OBJECTIVE 1: Please collect every line of the entries below that holds the string "size", treating uppercase and lowercase as different.
## begin ARTICLE
The rapidity of Cedras' capitulation demonstrates the truth of what we were saying all along -- that Bush's sanctions were nothing. Following the coup Bush announced a pseudo-embargo against Haiti. But he did nothing to get other countries to go along. And he didn't freeze the assets of Haitian businessmen. The Haitian bourgeoisie continued eating caviar and drinking champagne, even though the masses were starving. The main content of Bush's "sanctions" were directed against the poor, the boat people who tried to get away from the military's murderous raids. Against them Bush was very active, ordering the Coast Guard to pick them up on the high seas and return them to Haiti to be tortured and killed.

Clinton had campaigned against the Bush policy, but after being elected he chose to continue persecuting Haitian refugees while going easy on the Cedras clique. Even though he launched a new round of diplomatic efforts to broker a deal between Cedras and Aristide, he continued to dillydally without much impact.

So why did he finally decide to up the ante?

For one thing, the U.S. government was worried about continuing unrest in Haiti. The military had never been able to repress the population into submission. There were signs this spring that Haiti was headed for another round of mass actions. As well, the attempts by Haitians to flee to the United States continued, even in the face of the stepped-up blockade.

But it appears that it wasn't until he was hit with a domestic political blunder -- anger in the black community over dropping the nomination of Lani Guinier to Assistant Attorney-General for Civil Rights -- that Clinton turned his attention back to Haiti. The Black Caucus in Congress asked Clinton for some concession to justify their continuing support, and he found action on Haiti a cheap and easy bone to throw them. So finally, after six months in office, Clinton leaned on Cedras, and the Cedras regime immediately caved in.

This agreement changes little

While finally leaning on the Haitian military a little bit, Clinton did nothing to press for social and political reform in Haiti. So despite Aristide's return to power the basic reality of life for the masses will remain the same. The agreement provides an amnesty for everyone involved in Aristide's overthrow. There will be no purge of the army or the police; Cedras and the police chief, apparently, will resign, but the others in his ruling clique will remain. Aristide will get to appoint new chiefs for the army and police, but all that means is that he gets to choose from within the police-military apparatus that has terrorized Haitians for a long time. It may be recalled that Cedras himself was appointed as head of the army by Aristide; it didn't take him long to show his true colors.

As president, Aristide will choose the prime minister. But U.S./UN negotiators pressured Aristide to agree to a consensus candidate acceptable to all parties. Of course this includes parties of the bourgeois elite that supported his overthrow. Aristide is expected to choose a businessman who can reassure the Haitian bourgeoisie.

The agreement does provide for freedom of expression; the military is supposed to allow free political activity between now and the return of Aristide on October 30. But whether they will abide by this remains to be seen. Immediately following the signing of the agreement the military went on a rampage, arresting activists, bombing poor neighborhoods, and organizing police demonstrations against Aristide. Opposition activists have called for pro-Aristide demonstrations in late July to see if the repression continues. With Cedras and his crew, anything is possible -- they may even decide to tear up the agreement. But the UN embargo is supposed to remain in force until Aristide's return, so the agreement may hold.
## end ARTICLE
## begin DATA SECTION
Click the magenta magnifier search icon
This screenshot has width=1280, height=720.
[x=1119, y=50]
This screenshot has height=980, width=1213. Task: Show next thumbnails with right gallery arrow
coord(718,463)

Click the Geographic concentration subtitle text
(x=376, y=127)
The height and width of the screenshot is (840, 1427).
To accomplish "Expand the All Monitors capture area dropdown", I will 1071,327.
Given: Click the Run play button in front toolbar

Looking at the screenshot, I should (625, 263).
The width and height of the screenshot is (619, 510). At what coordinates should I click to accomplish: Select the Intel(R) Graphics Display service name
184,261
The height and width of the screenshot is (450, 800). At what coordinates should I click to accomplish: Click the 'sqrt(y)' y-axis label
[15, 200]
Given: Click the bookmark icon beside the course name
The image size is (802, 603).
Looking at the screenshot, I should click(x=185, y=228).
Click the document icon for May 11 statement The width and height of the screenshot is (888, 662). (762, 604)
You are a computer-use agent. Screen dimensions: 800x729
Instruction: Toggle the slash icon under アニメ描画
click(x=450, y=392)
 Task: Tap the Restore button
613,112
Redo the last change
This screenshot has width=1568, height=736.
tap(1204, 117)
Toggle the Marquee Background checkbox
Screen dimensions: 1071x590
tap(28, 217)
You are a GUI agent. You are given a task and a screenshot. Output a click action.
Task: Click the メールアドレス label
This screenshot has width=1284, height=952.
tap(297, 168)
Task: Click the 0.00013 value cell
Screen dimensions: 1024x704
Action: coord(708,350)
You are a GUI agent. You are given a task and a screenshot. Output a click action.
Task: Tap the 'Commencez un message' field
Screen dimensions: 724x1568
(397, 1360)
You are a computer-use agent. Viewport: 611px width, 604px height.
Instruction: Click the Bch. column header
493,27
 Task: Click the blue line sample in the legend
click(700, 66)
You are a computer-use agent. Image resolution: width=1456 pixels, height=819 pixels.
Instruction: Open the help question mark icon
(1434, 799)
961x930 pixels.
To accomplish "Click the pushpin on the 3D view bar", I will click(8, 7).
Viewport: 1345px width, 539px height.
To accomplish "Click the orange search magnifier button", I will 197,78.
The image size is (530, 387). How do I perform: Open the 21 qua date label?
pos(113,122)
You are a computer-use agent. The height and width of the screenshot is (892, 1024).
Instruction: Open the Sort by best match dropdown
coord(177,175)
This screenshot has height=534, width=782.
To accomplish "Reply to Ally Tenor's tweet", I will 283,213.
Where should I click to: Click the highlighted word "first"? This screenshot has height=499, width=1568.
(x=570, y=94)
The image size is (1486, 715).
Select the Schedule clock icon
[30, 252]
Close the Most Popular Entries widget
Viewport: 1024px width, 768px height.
## end DATA SECTION
OBJECTIVE 2: Go on with the article about the Cedras regime and Aristide's return, starting after its last sentence.

WRITTEN RESPONSE 1:
The image size is (802, 603).
The image size is (530, 387). How do I perform: Open the 21 qua date label?
The image size is (1486, 715).

WRITTEN RESPONSE 2:
As well, the U.S./UN negotiators held out the hope of $1 billion in economic aid once Aristide is back in power. But they also promised aid when Aristide was in power before, and then never came through with the money. To get the money Aristide must continuously kowtow, tie his government and economy to imperialist bureaucracy, and assure aid donors he is providing a stable business climate for the bourgeoisie. And while Si billion may sound like a lot of money, U.S. aid is however structured in such a way that most of the money is simply funneled to U.S. businesses and to the local elite. Very little is actually spent on improving conditions for the ordinary people.

Which way Haiti?

Haiti once again finds itself at a turning point. The U.S. and UN are trying to establish the limits of choices before the Haitian people. But will the people accept those choices?

For years the country has seen a stream of agitation and struggle among the poor masses. Mass pressure played a certain role in bringing about the present agreement. What direction will this mass activity take in the coming period?

Will the people simply accept a situation where Aristide is restored but has even less power than he did before? Or will they seize on Aristide's return as an impulse to press forward their hopes and demands once again?

The workers and poor of Haiti must not allow Aristide's return to be simply the "democratic" anointing of more decades of oppression and exploitation. Real change in Haiti requires the smashing of the power of the ruling elite and military caste.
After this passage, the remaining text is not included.